Lynn replies that in humans, unless there is a safe environment where the issues can be brought into awareness and addressed, they are simply buried or suppressed. Often it is being too painful to be kept in the present conscious mind and awareness. If the memories are painful and overwhelming, it is easier to forget and repress them. This doesn't mean they are no longer stored in the body and mind at an unconscious level. They are not completely erased. They are no longer accessible and we forget that we forgot.
At this point, talking to a therapist may give perspective but it is still difficult to live in a new way that is not hampered by the stored negative experiences. Lynn describes how the biggest challenge is how to actually live and walk our full potential through the cells of our being what we have understood intellectually though working with and taking the advice of a therapist. The traumas cannot simply be resolved at a cognitive level but we must meet the emotions in the body itself as they come to awareness and also connect with forgiveness through what can be described as the spiritual dimension of our being, however different thinkers and schools of thought may choose to name it.
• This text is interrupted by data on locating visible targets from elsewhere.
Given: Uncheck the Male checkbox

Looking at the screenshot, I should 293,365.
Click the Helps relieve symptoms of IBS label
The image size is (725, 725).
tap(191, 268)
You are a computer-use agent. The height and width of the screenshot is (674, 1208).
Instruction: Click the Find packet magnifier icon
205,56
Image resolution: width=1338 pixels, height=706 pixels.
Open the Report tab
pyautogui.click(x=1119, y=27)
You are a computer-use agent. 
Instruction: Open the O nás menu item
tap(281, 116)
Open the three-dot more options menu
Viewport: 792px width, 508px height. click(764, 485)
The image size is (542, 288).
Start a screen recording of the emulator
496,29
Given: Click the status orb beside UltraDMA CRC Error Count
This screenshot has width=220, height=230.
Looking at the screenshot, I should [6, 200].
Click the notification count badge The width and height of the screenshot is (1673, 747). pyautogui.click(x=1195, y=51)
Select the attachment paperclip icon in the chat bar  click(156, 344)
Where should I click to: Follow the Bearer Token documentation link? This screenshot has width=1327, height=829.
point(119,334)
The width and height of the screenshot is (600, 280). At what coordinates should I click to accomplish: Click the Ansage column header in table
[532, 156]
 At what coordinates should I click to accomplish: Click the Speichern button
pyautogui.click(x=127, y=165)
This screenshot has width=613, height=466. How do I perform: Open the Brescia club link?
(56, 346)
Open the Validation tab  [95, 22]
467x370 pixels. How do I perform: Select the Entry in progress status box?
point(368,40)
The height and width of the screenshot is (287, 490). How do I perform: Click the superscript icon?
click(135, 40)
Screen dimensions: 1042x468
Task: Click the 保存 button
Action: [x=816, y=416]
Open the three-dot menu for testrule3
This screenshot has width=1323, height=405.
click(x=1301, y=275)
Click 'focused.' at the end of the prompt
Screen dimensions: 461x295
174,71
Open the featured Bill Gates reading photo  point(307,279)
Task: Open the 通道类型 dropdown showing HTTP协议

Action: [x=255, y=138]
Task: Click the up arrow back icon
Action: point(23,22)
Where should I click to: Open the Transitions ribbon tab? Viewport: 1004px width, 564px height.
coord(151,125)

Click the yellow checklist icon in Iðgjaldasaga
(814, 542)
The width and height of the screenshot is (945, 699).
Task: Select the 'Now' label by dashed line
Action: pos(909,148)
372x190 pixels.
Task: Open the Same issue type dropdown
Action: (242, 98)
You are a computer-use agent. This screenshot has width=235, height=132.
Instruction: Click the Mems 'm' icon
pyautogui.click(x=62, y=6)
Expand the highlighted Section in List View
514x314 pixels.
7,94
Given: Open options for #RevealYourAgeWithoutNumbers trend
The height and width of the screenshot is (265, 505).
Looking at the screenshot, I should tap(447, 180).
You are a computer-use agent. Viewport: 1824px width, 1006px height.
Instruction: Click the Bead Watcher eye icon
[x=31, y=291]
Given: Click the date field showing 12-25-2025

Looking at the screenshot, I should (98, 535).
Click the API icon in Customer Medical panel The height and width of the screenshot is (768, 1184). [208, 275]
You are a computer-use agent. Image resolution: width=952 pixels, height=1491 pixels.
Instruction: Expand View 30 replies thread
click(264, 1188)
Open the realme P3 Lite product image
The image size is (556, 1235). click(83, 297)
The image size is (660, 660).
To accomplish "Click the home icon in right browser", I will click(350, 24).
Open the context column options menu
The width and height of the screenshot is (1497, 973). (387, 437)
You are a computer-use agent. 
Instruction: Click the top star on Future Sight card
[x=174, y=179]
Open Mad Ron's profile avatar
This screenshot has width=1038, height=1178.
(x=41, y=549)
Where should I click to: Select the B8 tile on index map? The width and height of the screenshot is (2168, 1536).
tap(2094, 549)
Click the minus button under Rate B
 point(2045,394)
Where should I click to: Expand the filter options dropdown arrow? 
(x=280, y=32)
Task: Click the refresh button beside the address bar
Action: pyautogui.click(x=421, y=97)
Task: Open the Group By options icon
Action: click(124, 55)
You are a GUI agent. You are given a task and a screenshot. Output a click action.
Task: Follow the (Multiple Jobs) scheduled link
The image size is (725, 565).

In the Buteyko breathing therapy, raising CO2 in the lungs and body cells (if there is no ventilation-perfusion mismatch) through breath reduction training results usually in not just higher body oxygen in tissue at a cellular level, but also increases energy and a calm state of being where negative emotions have much less influence on us. These changes, at extremely intense levels of practice can include much less requirement for sleep and even mystical and psychic states described in Yoga. The Buteyko Method and New Decision Therapy are complementary practices.
Higher breath holding time would have had a real survival value in the past. In the past, including during our evolutionary past, people tended to have higher breath holding times than today's populations, who have modern sedentary lifestyles.
People living in a more natural way with a more physically active lifestyle often were more able to deal with trauma and stress because of their improved physiological state.